I suspect, however, that as various franchises get into difficulties over the next year, my question will change to ‘What was franchising for?’

 

Thameslink chaos

This was one of those fortnights where I could have written about half a dozen subjects given the huge amount of news coming out of the railways, most of it, unfortunately, bad. The one that really mystifies me, however, is the Thameslink chaos over the new timetable.

This is the third of eight stages of the new timetable being introduced and despite years of preparation, performance has been appalling to such an extent that on the last Friday in May, cancellations reached 18 per cent. I went on television on the second day and tried to be positive, arguing that it was a terribly difficult operation given that thousands of trains had to be retimed, not just on Thameslink but on other services feeding into London. ‘It was always going to be difficult’ I said ‘as you can test it in a computer till you are blue in the face but it is bound to be different when put into practice’.

Perhaps, though, I was being too kind. The level of chaos does seem unforgiveable and, as ever, it seems the boring basics of running a railway have been forgotten. Drivers being in the wrong place, or rostered for trains that they cannot drive because they do not have the route planning, and trains scheduled for conflicting movements are among the avoidable explanations that have been given to me. Moreover, as Michael Holden (him again) tweeted, the company has being putting out incomprehensible guff which even he could not fathom.
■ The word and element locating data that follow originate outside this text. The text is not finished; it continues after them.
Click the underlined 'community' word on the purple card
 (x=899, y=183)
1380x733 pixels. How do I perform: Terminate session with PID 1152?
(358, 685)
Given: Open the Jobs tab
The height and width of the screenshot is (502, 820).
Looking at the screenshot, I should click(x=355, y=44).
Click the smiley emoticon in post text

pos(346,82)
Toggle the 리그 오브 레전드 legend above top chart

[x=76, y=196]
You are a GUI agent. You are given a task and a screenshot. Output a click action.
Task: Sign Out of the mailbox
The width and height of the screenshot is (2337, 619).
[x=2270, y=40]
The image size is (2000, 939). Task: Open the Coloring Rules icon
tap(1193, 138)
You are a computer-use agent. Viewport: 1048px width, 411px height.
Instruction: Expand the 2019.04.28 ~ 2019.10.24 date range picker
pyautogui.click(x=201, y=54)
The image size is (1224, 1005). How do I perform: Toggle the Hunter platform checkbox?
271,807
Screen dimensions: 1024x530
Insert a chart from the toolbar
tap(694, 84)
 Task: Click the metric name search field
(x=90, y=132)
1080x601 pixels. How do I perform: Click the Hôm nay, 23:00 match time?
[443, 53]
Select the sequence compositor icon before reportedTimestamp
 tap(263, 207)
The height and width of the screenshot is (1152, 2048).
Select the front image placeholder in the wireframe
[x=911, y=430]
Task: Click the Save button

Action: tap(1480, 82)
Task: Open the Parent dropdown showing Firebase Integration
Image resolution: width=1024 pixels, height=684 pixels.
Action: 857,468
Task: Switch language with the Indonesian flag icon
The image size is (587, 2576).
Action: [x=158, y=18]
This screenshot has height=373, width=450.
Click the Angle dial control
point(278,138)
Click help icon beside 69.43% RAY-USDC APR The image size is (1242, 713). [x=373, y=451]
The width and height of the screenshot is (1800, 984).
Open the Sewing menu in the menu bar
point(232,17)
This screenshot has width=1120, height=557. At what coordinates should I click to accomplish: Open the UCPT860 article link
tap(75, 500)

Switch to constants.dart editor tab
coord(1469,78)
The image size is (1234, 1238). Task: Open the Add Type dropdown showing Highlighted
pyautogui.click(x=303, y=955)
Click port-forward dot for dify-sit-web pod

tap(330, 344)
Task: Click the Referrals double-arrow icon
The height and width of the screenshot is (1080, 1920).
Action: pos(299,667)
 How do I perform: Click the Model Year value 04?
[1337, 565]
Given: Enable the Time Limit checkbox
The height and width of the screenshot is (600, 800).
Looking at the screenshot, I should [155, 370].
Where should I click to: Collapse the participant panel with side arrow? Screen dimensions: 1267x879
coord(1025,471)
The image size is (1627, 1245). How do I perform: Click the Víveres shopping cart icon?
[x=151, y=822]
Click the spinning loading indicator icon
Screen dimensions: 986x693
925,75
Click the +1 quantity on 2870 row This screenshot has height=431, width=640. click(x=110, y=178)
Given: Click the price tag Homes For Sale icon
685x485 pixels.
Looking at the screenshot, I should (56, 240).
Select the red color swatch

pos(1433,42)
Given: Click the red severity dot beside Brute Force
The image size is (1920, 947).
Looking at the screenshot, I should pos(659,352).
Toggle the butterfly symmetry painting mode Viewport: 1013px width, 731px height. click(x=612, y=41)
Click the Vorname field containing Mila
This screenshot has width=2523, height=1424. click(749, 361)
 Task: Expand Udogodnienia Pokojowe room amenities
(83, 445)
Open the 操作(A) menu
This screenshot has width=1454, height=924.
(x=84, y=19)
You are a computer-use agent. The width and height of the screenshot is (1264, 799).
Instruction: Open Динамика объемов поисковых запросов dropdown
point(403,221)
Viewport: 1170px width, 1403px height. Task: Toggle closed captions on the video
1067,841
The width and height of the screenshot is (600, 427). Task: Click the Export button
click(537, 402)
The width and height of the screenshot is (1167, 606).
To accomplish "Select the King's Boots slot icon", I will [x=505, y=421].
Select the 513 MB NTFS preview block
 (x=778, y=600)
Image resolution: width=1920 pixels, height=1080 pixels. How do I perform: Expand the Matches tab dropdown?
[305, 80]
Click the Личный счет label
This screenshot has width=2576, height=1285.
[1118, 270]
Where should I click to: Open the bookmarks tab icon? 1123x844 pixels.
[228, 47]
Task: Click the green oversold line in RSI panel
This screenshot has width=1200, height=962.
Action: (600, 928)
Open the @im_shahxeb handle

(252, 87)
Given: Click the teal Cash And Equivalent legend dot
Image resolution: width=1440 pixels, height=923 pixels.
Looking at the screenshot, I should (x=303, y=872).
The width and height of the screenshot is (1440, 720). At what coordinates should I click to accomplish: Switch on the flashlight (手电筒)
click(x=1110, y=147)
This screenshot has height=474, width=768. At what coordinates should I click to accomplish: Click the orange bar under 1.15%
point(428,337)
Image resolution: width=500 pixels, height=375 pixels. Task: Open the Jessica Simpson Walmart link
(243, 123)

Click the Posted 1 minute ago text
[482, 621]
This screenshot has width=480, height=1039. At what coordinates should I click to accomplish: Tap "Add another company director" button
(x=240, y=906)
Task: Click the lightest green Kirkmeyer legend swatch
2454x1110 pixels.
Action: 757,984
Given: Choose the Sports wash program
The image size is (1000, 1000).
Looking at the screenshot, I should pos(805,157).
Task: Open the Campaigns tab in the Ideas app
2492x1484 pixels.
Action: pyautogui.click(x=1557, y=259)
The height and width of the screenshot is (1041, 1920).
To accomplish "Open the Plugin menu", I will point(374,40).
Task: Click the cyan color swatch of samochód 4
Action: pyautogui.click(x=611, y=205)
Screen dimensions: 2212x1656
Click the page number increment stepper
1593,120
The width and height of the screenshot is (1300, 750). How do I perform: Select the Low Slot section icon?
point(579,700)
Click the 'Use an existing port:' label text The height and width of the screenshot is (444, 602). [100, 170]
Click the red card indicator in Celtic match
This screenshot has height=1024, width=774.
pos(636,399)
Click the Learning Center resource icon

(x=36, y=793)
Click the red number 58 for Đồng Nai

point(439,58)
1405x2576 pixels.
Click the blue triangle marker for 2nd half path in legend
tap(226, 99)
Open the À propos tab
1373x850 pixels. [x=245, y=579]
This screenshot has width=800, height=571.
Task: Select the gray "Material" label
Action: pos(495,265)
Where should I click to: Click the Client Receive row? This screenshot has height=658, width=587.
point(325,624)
As mentioned previously, I have spent the last few months writing a book on Crossrail and, sensibly, the introduction of the full service is being phased in so that each change, with the tunnels due to be open this December, can bed in. Crossrail is the most fantastic addition to the railway since Victorian times and it will be desperately sad if its launch is marred by similar chaos. From what I have seen of the meticulous planning, it should be much better but as with Thameslink, it is a matter of funnelling trains from several branches on the existing network through a tunnel across London – and that will never be easy.